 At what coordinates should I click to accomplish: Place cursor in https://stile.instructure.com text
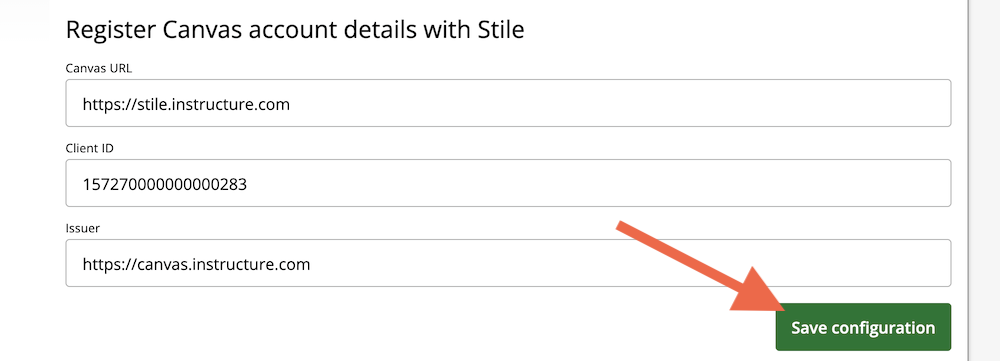click(x=186, y=103)
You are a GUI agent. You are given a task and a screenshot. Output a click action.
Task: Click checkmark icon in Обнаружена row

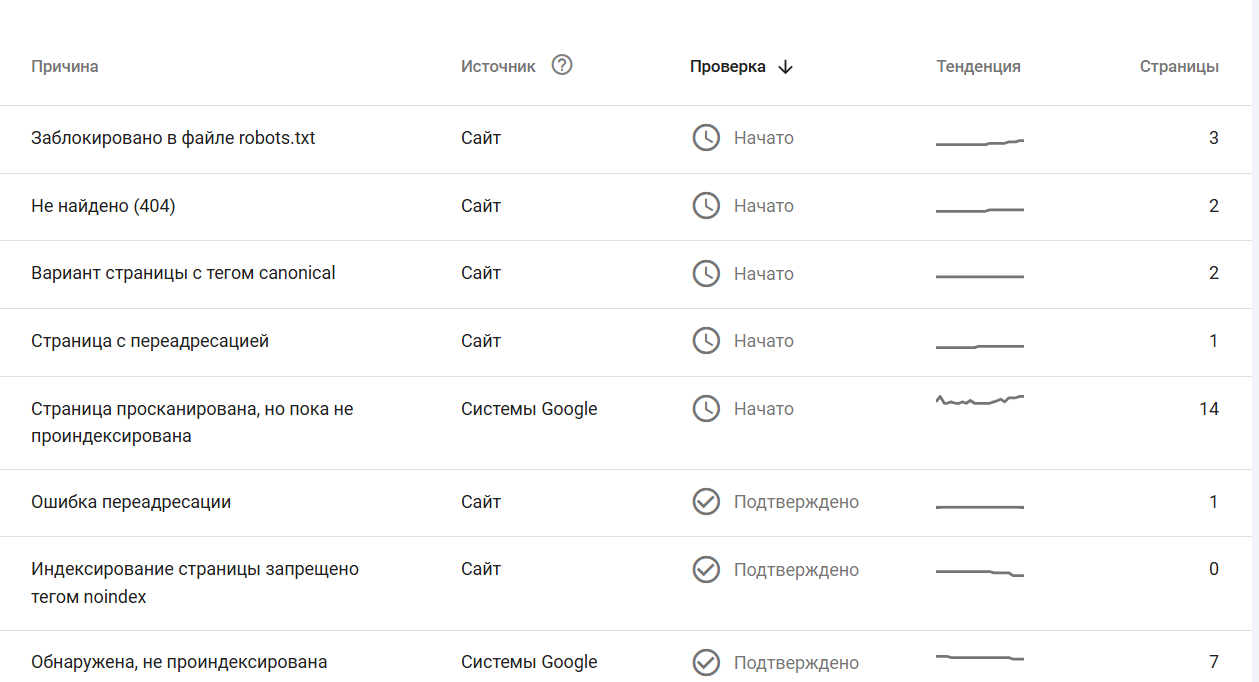(706, 662)
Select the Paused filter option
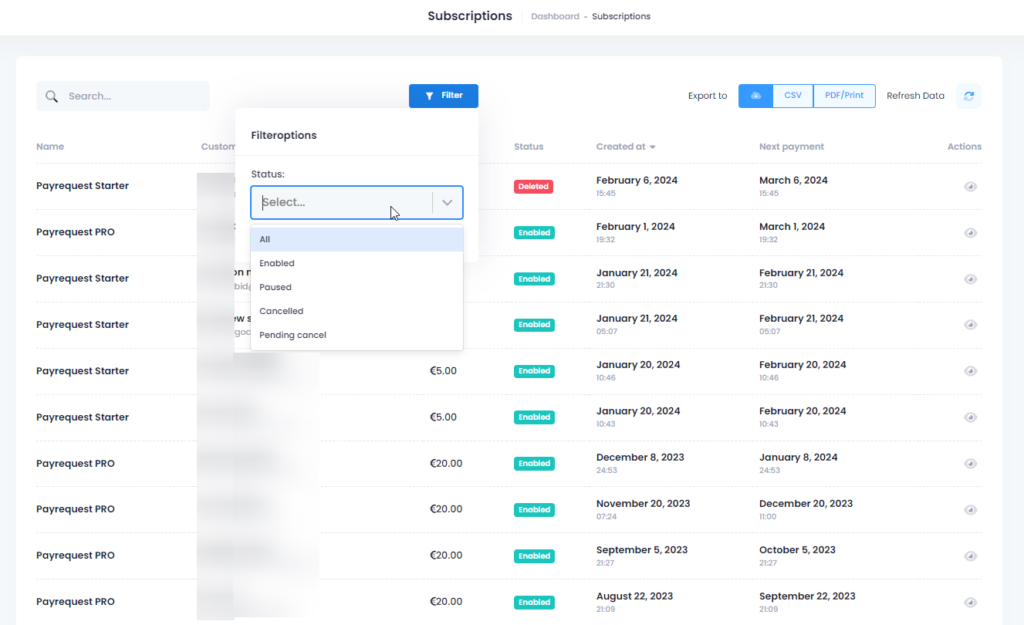The width and height of the screenshot is (1024, 625). click(274, 287)
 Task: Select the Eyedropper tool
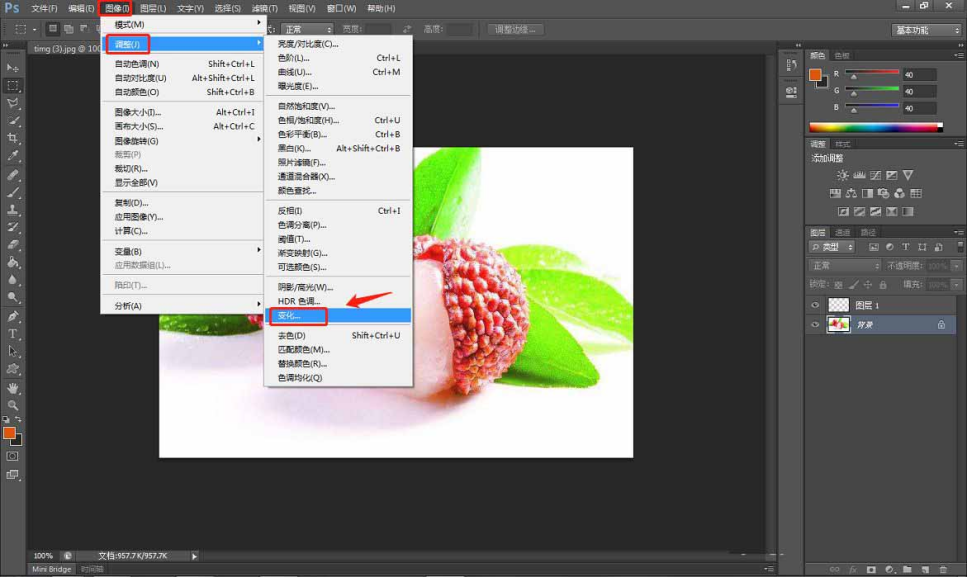[13, 156]
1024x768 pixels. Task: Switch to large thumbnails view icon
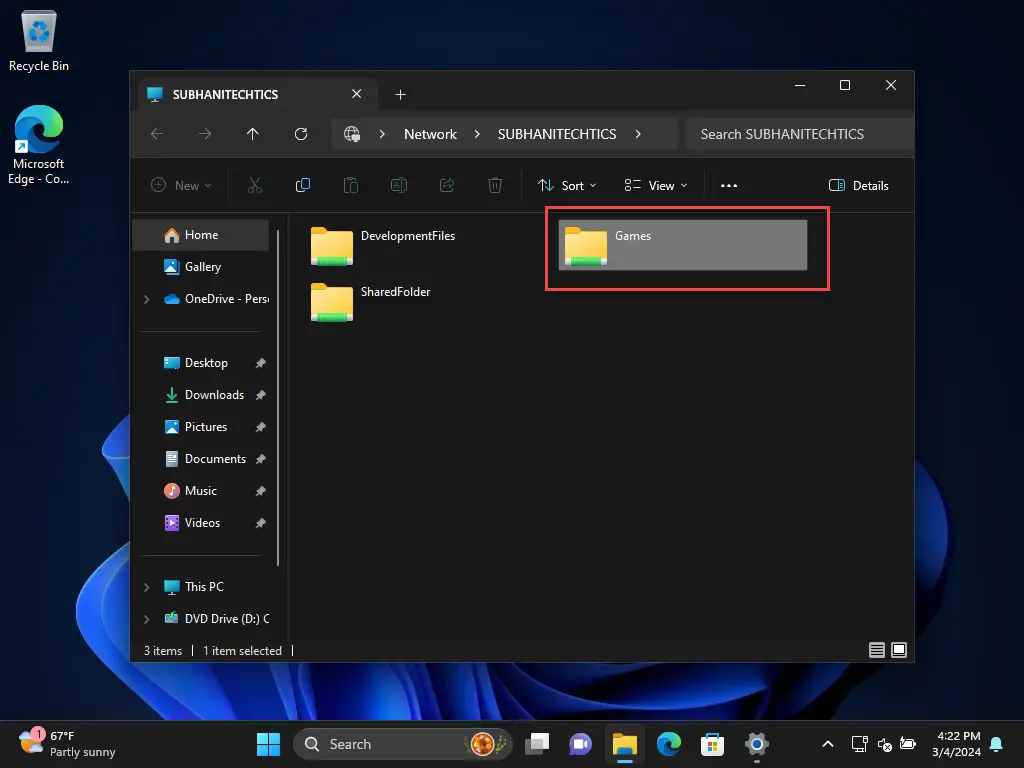click(899, 650)
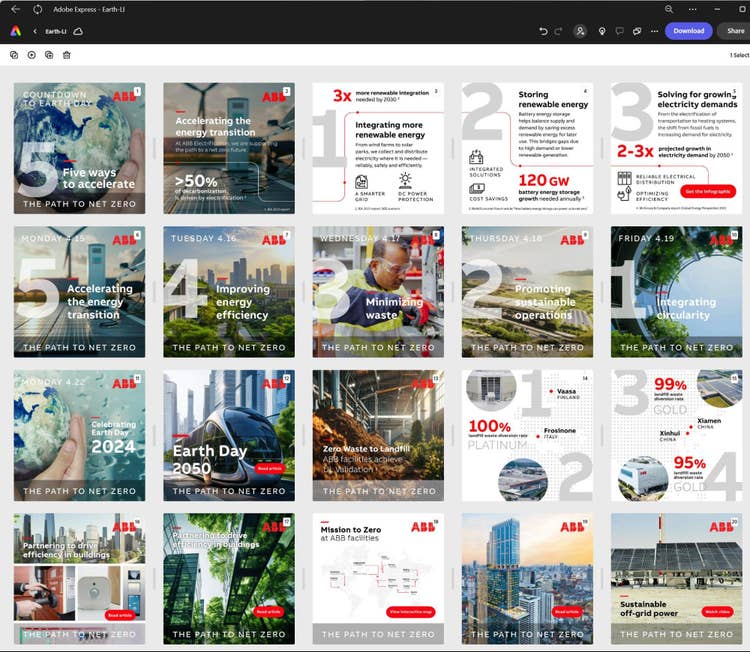This screenshot has height=652, width=750.
Task: Open the zoom magnifier in title bar
Action: coord(669,9)
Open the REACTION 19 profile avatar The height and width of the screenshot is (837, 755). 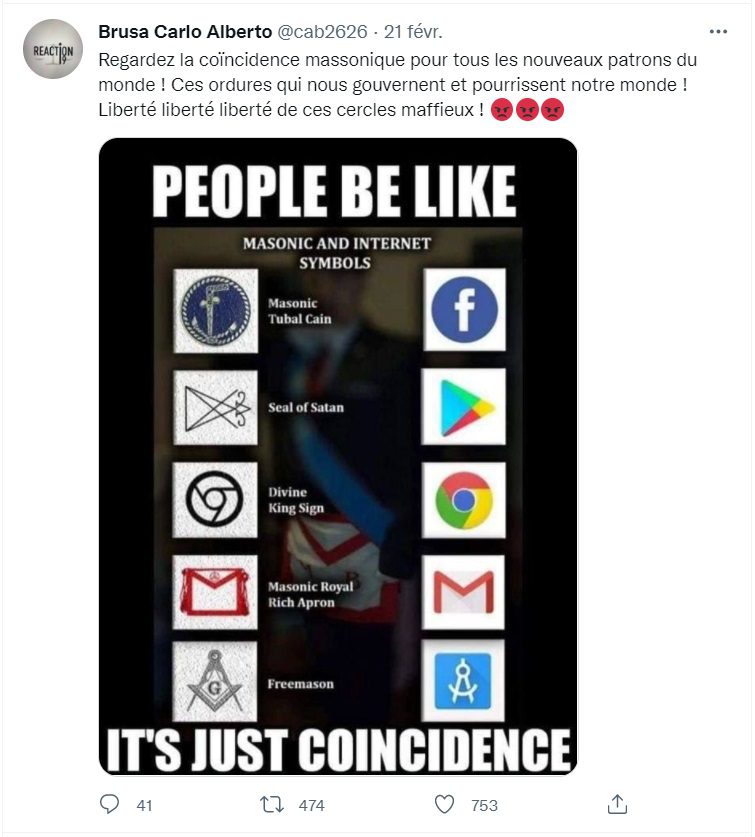click(x=53, y=49)
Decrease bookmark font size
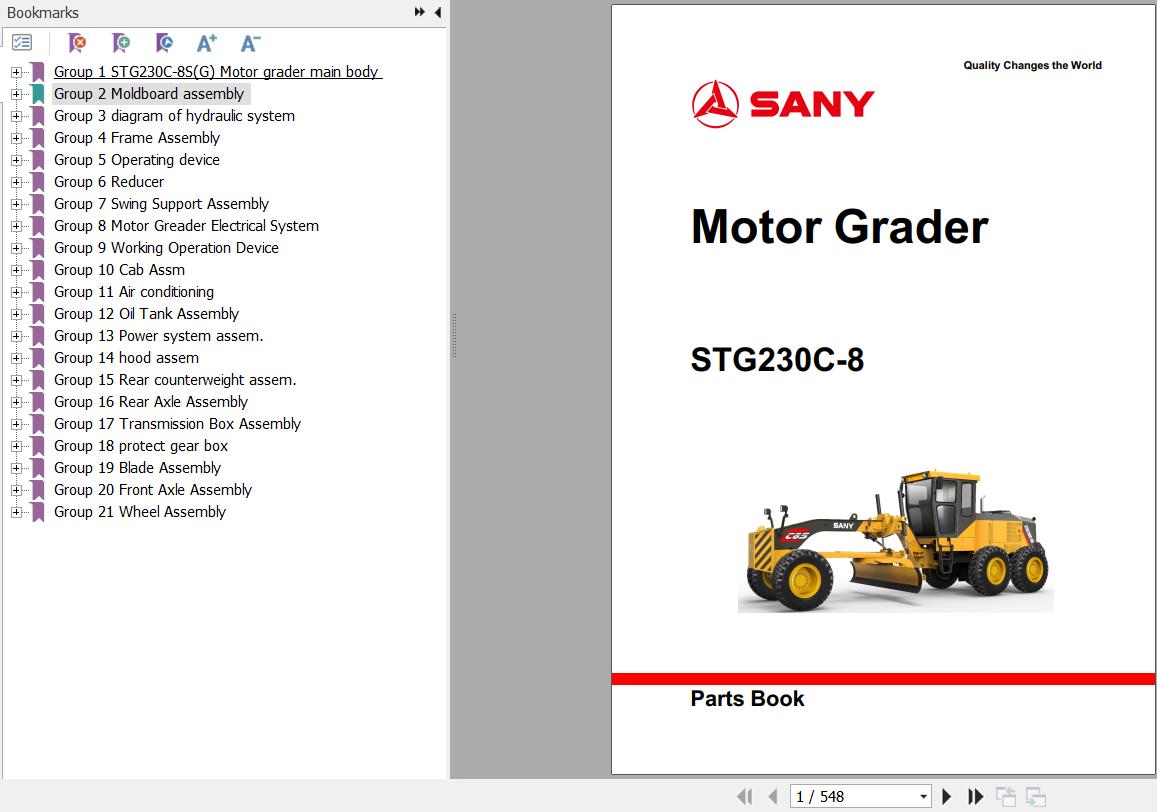This screenshot has height=812, width=1157. (x=250, y=43)
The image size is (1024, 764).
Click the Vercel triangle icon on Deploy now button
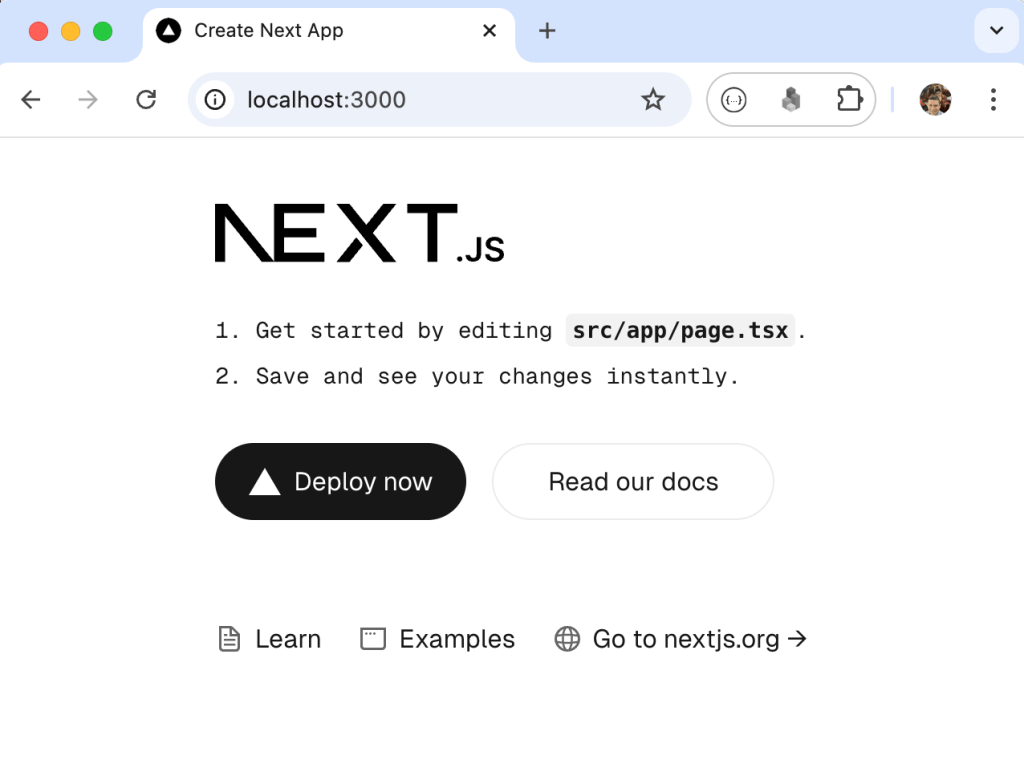(x=262, y=481)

▶ **Task prompt**: The lines from the one that contains "Decrease bookmark font size" through the end of the data, repeated exactly and with no pictures, make up the whole answer.

▶ **Exercise solution**:
Decrease bookmark font size
This screenshot has height=812, width=1157. (x=250, y=43)
The image size is (1024, 764).
Click the Vercel triangle icon on Deploy now button
(x=262, y=481)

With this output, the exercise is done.